[Stored items]
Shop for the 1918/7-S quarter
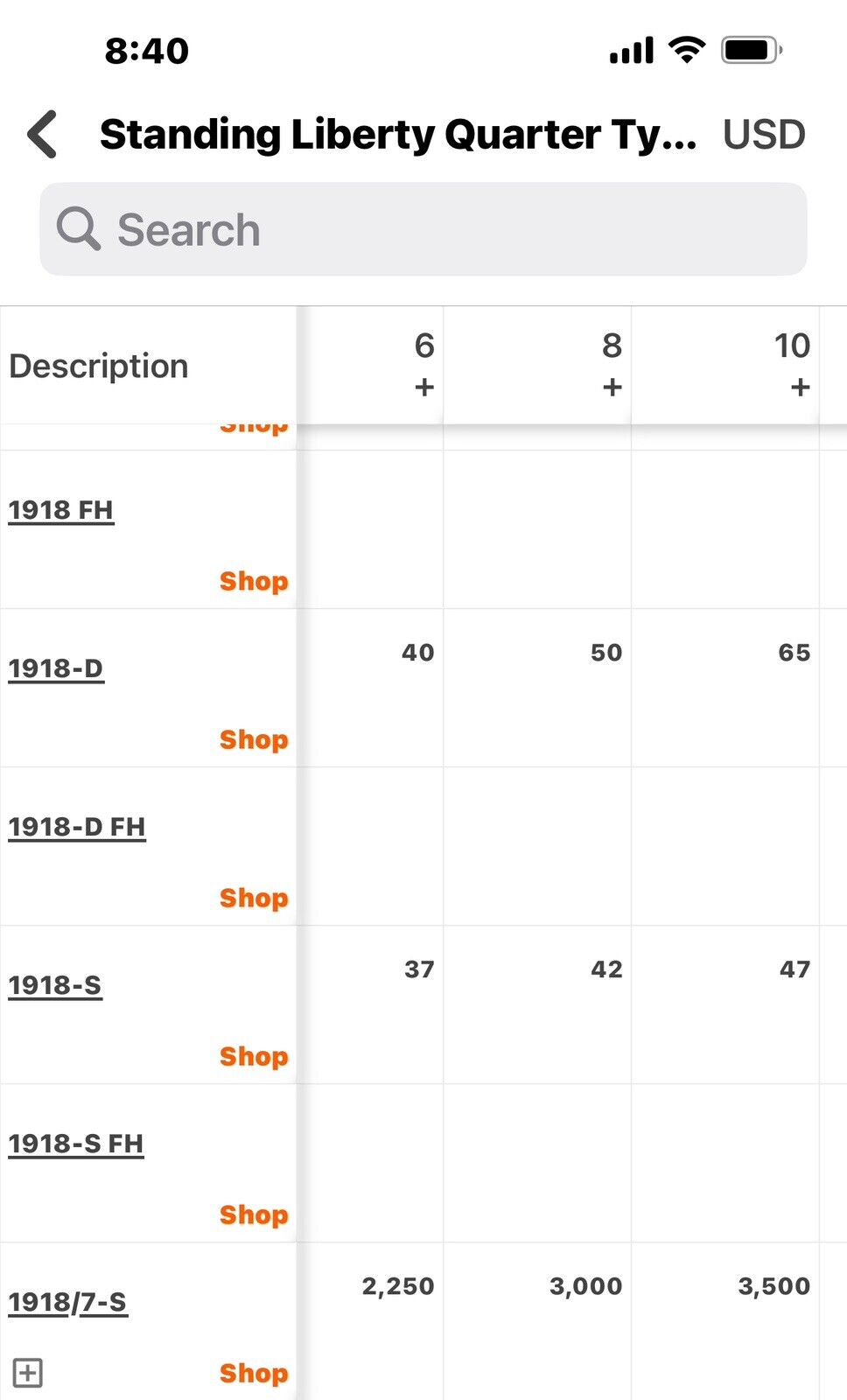This screenshot has width=847, height=1400. pyautogui.click(x=254, y=1373)
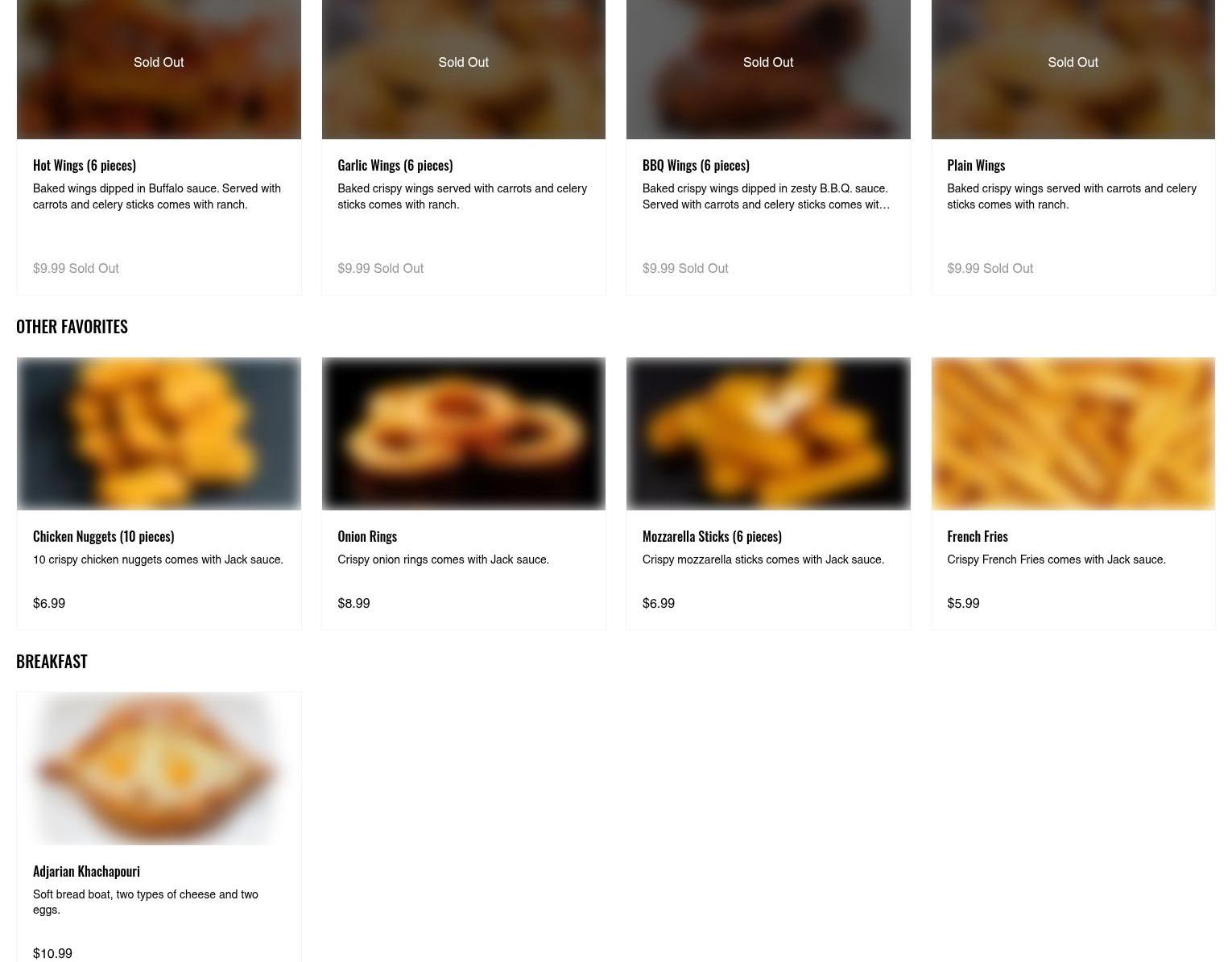
Task: Open the Onion Rings photo
Action: click(464, 434)
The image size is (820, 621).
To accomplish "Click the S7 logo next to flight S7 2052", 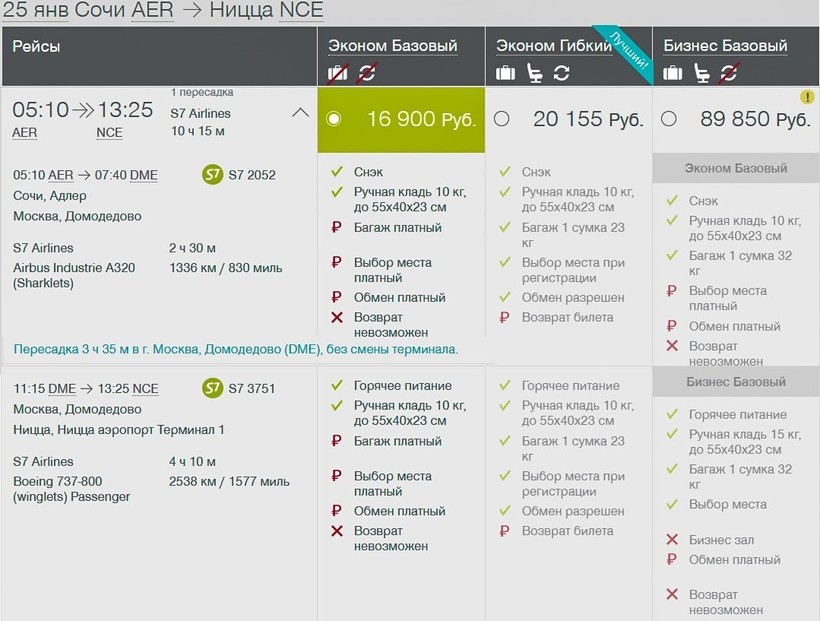I will (212, 175).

• Task requirements: Retyping should start at the first line of the data above and stop after the line with "The image size is (820, 621).", and no picture should be included.

• Response to this task:
Shop for the 1918/7-S quarter
This screenshot has width=847, height=1400. pyautogui.click(x=254, y=1373)
Task: Open the Onion Rings photo
Action: click(464, 434)
The image size is (820, 621).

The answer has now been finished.